You might have heard the term “AI music,” but you probably never really thought about what it means. Here is what most people expect:
This amazing piece of AI music was created by a company named Aiva, which uses cutting-edge machine learning technology to create tunes like that. And there are also AI bands releasing great music online using similar machine learning programs.
But, what you may not realize, is that the original version of the song does not sound anything like what you hear. They usually use music editing software to vastly improve on what the AI comes up with, as shown in the behind-the-scenes video below:
The main output of the AI is an original melody, usually in the form of a MIDI piano track. The problem comes when you start trying to have the computer automatically add other instruments to it. It does not have a good sense of the beat and how to mix various instruments together to follow the piano melody. And, making things worse, MIDI files most of the time have a very computerish/fake sound, like old video game music. You would never confuse it with a real song you might hear on the radio.
Because of all of this, AI music companies and AI bands generally use a mixture of human input and AI input (see some good examples in this Google blog posting ). And what I have talked about so far does not even get into all the issues involved with having the AI write lyrics and sing the song.

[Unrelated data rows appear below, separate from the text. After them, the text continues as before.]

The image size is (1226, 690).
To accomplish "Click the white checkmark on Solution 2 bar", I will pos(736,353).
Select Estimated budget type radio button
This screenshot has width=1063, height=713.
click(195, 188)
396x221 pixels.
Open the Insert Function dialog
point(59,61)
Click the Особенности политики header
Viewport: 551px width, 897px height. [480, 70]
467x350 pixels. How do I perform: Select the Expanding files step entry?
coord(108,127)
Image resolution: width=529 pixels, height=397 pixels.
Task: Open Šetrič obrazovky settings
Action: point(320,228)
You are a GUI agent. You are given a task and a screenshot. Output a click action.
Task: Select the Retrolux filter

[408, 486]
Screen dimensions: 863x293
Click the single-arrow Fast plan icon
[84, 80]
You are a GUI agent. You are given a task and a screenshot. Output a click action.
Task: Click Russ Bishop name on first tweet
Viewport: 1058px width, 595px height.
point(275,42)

For comparison purposes, here’s my AI masterpiece, where the computer created everything (song title, lyrics, melody, music, and vocals):
Yes, it totally sucks. I didn’t expect a top 40 hit, though. What matters is that it is one of the few songs I know of that was 100% made using AI from start to finish. You can listen to 10 of these songs, and also view the lyrics, on my AI Music Site .
Here’s how I did it:
The lyrics were written using the open-source GPT-2 Simple natural language program, which I trained on poems and song lyrics as described in my article how I created a lyrics generator about this lyrics site . And the song title was chosen based on various non-AI rules, mostly relating to what line is used the most in the lyrics.

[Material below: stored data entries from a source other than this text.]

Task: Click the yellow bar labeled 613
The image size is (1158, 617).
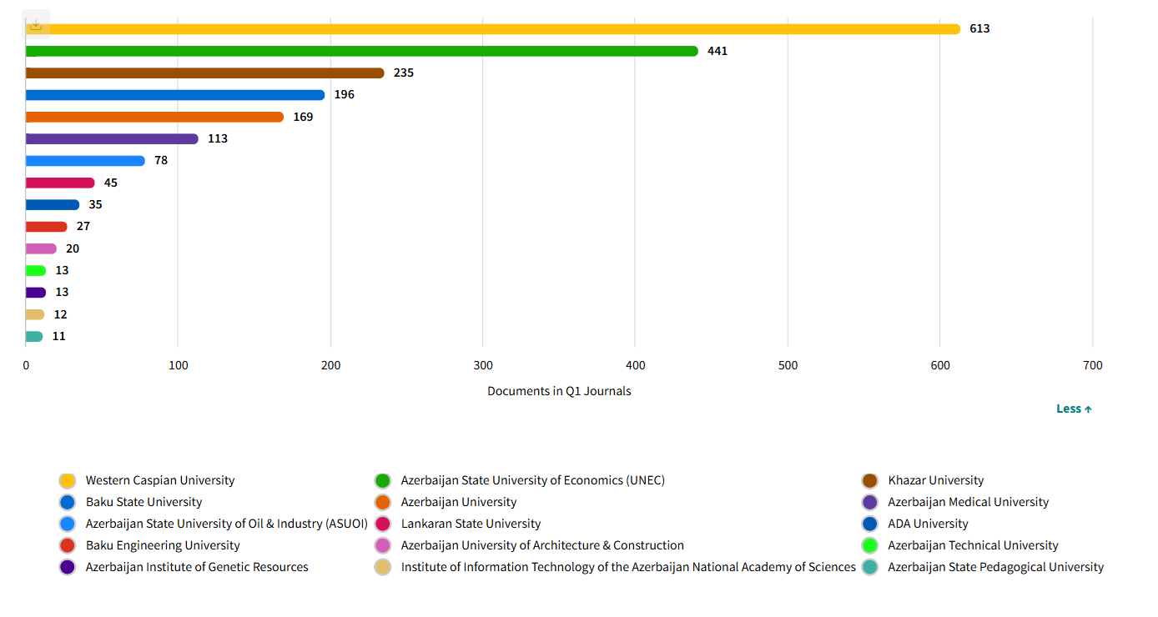Action: pyautogui.click(x=492, y=29)
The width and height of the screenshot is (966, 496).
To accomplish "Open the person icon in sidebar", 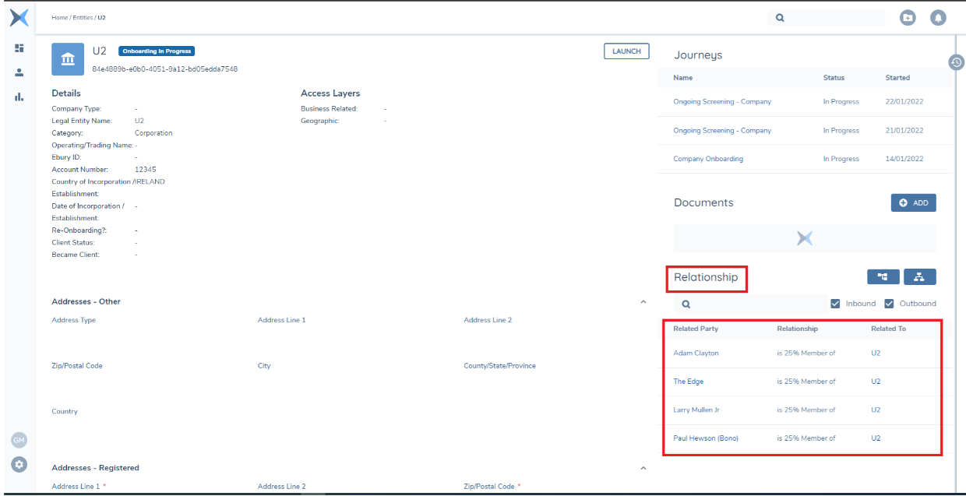I will click(19, 72).
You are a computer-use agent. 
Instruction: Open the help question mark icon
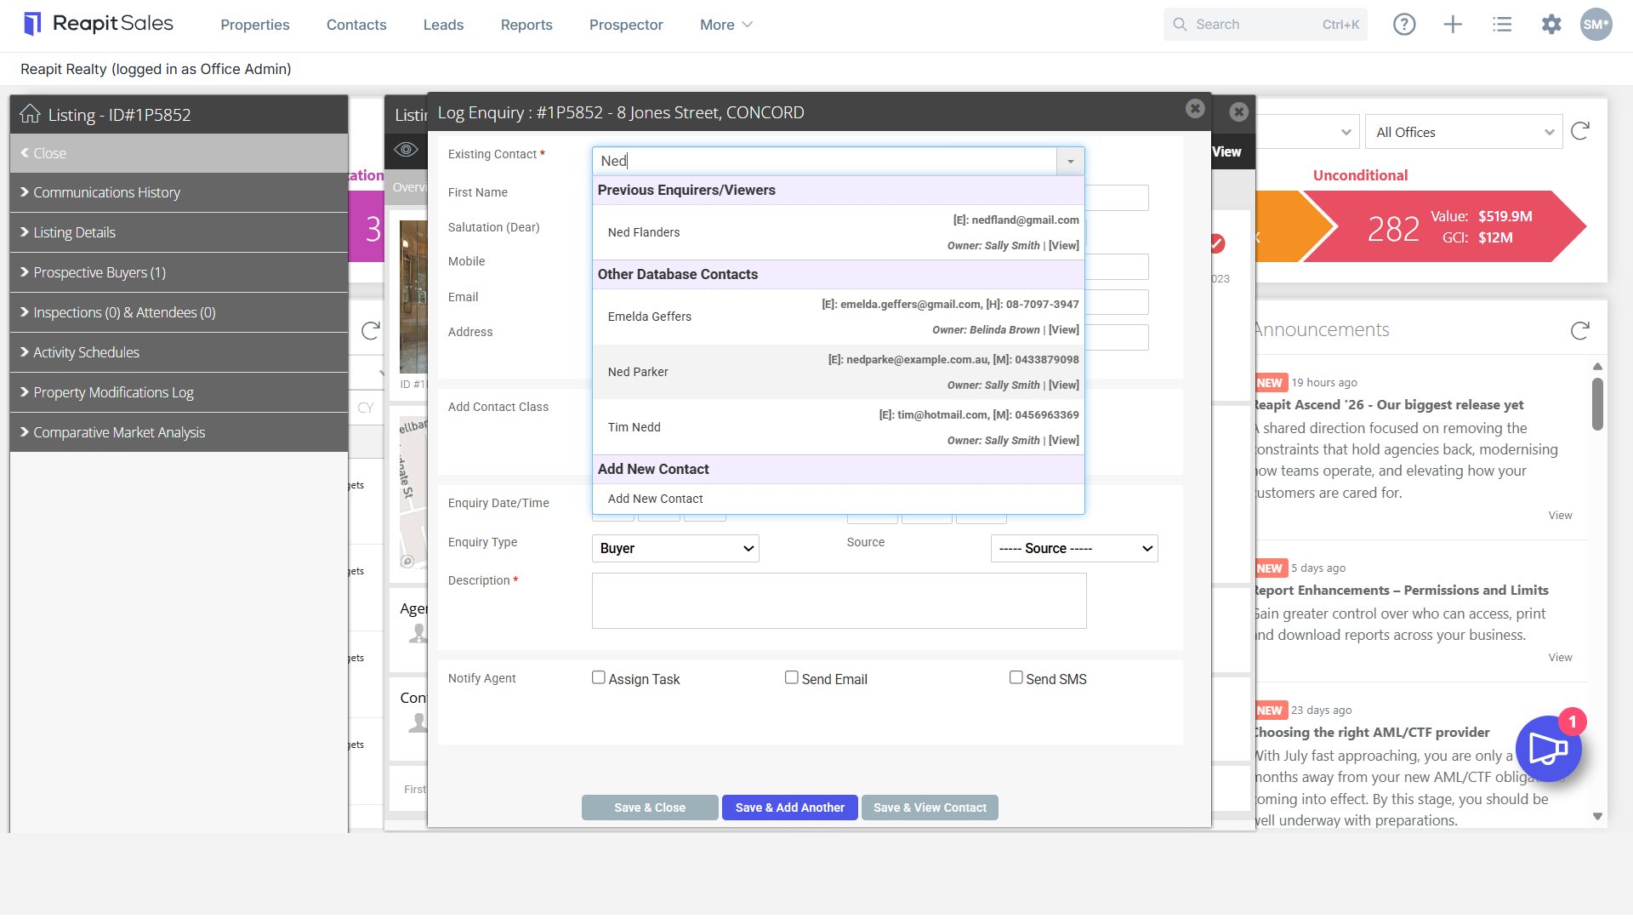(1404, 25)
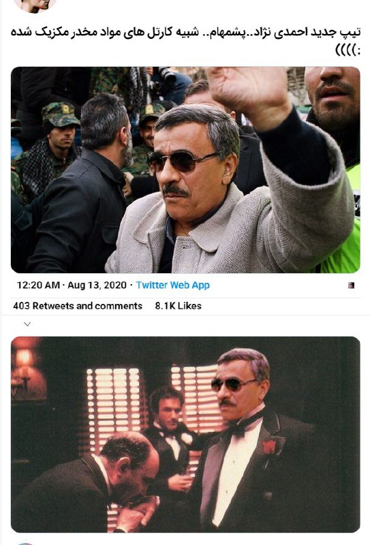Click the small thumbnail icon beside Twitter Web App row

tap(351, 285)
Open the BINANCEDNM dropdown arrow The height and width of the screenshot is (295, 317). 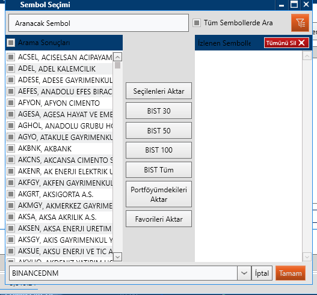coord(244,273)
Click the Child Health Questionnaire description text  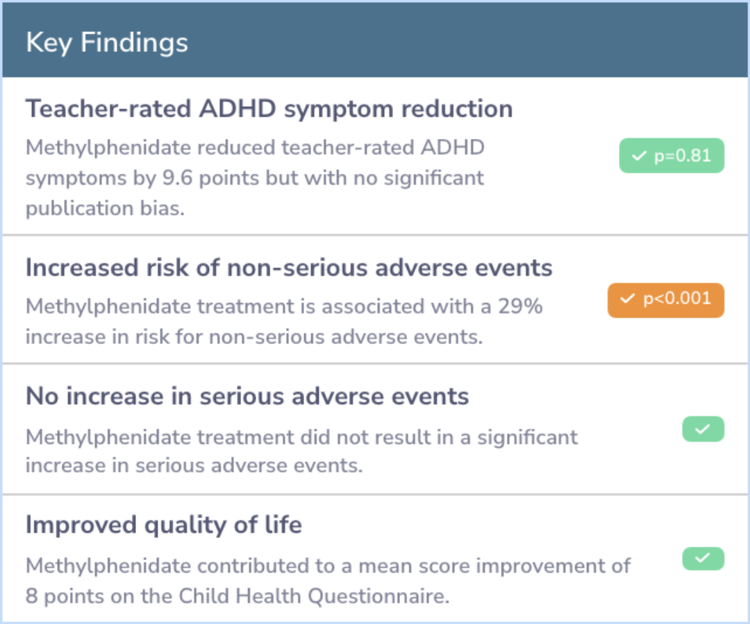(x=328, y=580)
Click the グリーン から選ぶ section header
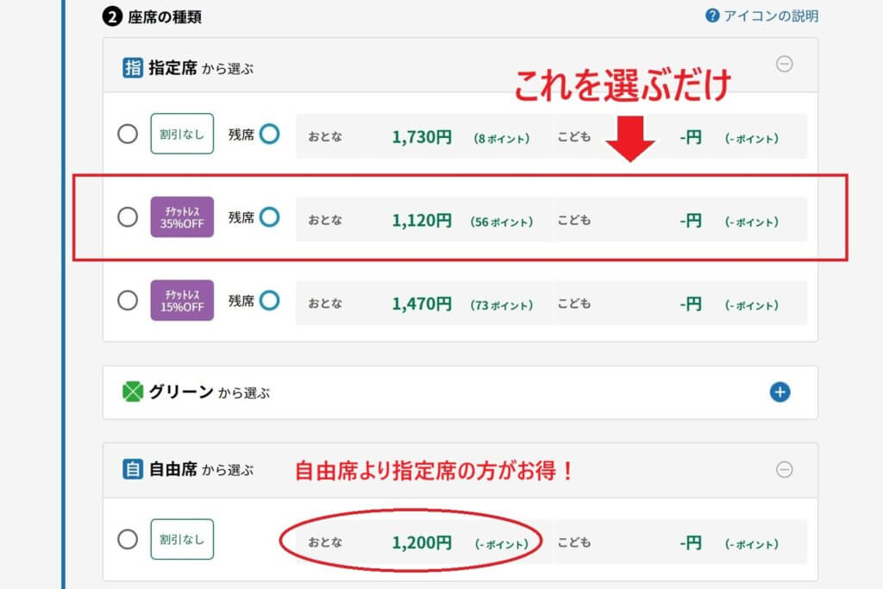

The vocals were one of the hardest parts. It has to detect the pitch of the melody in the music, convert text to voice, and adjust the voice to match the notes of the melody. Then on top of that, it has to try to figure out exactly where the virtual singer should say each word, to stay on beat.

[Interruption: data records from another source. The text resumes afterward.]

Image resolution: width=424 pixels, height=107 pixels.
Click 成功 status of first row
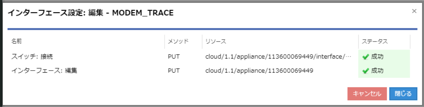377,57
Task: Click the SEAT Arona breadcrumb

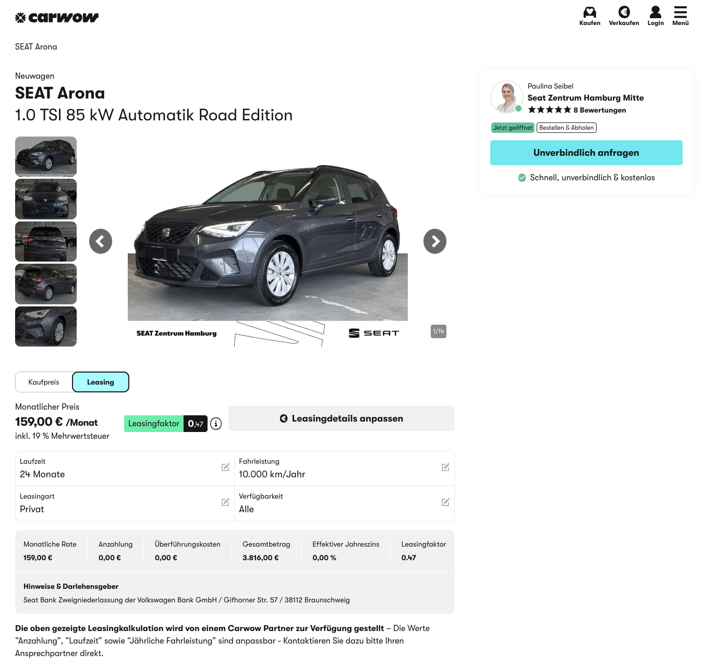Action: 36,47
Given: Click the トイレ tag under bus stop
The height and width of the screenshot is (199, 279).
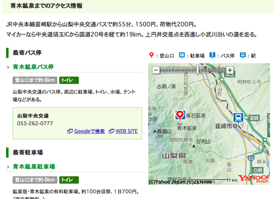Looking at the screenshot, I should click(69, 80).
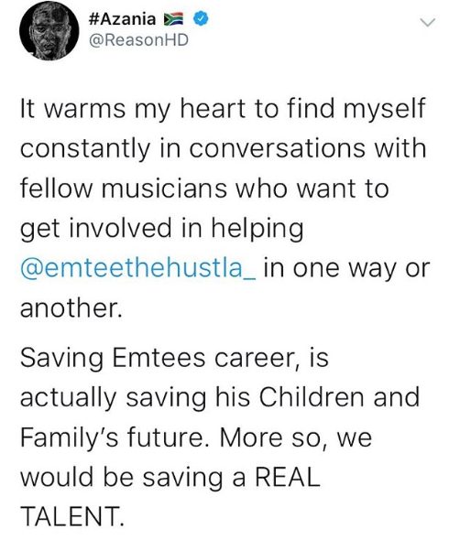The height and width of the screenshot is (540, 449).
Task: Click the text 'constantly in conversations with'
Action: point(223,149)
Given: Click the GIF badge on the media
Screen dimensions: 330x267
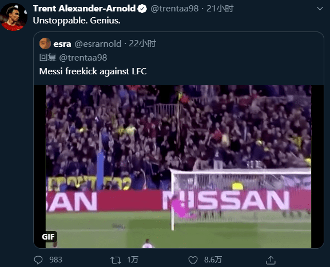Looking at the screenshot, I should [48, 237].
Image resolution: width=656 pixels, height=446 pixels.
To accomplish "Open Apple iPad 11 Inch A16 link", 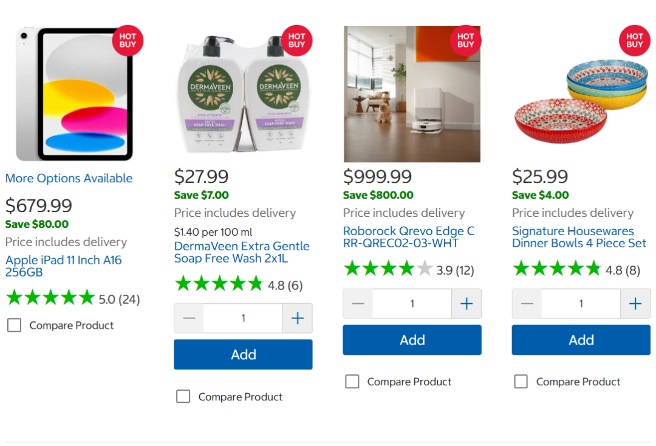I will (x=63, y=266).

There was also an issue that I couldn’t just simply feed the MIDI music file to the vocal synthesis program directly. First, I had to convert the original MIDI file into a new MIDI with only one channel containing the piano part, because that is usually the melody the singer needs to follow. I used an open-source program called banana-split to get this done.
Next, I used an open-source virtual singer program named midi2voice to create the vocals (a WAV file), using the lyrics and music as input. The final step was to combine that voice file with the original MIDI music file to produce the song. I did this by converting the MIDI file to WAV, and then using ffmpeg ’s amerge command like this:
ffmpeg -i imabandoned.wav -i imabandoned_singer.wav -filter_complex amerge=inputs=2 -ac 2 imabandoned_final.mp3
In the end, I accomplished my goal, which was to set up an automated framework for creating an AI song with no human intervention needed. Not just for music like everyone else is focusing on, but with lyrics and vocals to make it into a real song. I knew ahead of time it was not going to sound very good, but this is just a start. Now that I have a demo version, I can work on making improvements to it. Maybe even someday launch an AI rock star, with CDs, merch, and virtual concerts. But I have a long way to go.
Some Additional AI Music Resources:
Pop Music Maker: This article has great info about this topic, plus a link to his open-source program.
Dadabots — They make AI music using raw audio instead of MIDI, so the results sound much more real. But, much of the output does not sound good, so they need to manually curate many short snippets of music into a song.
Neural Story Teller (see the bottom of the page) — Part of the Songs From Pi project. They do the same kind of thing I did, but using very different methods, and explain in an academic paper how they did it.
Mellotron — High-quality voice synthesis from NVIDIA, for singing.
Adversarially Trained End-to-end Korean Singing Voice Synthesis System — It is crazy how real this sounds, but they did not release the code for it, so it is way too hard for me to replicate.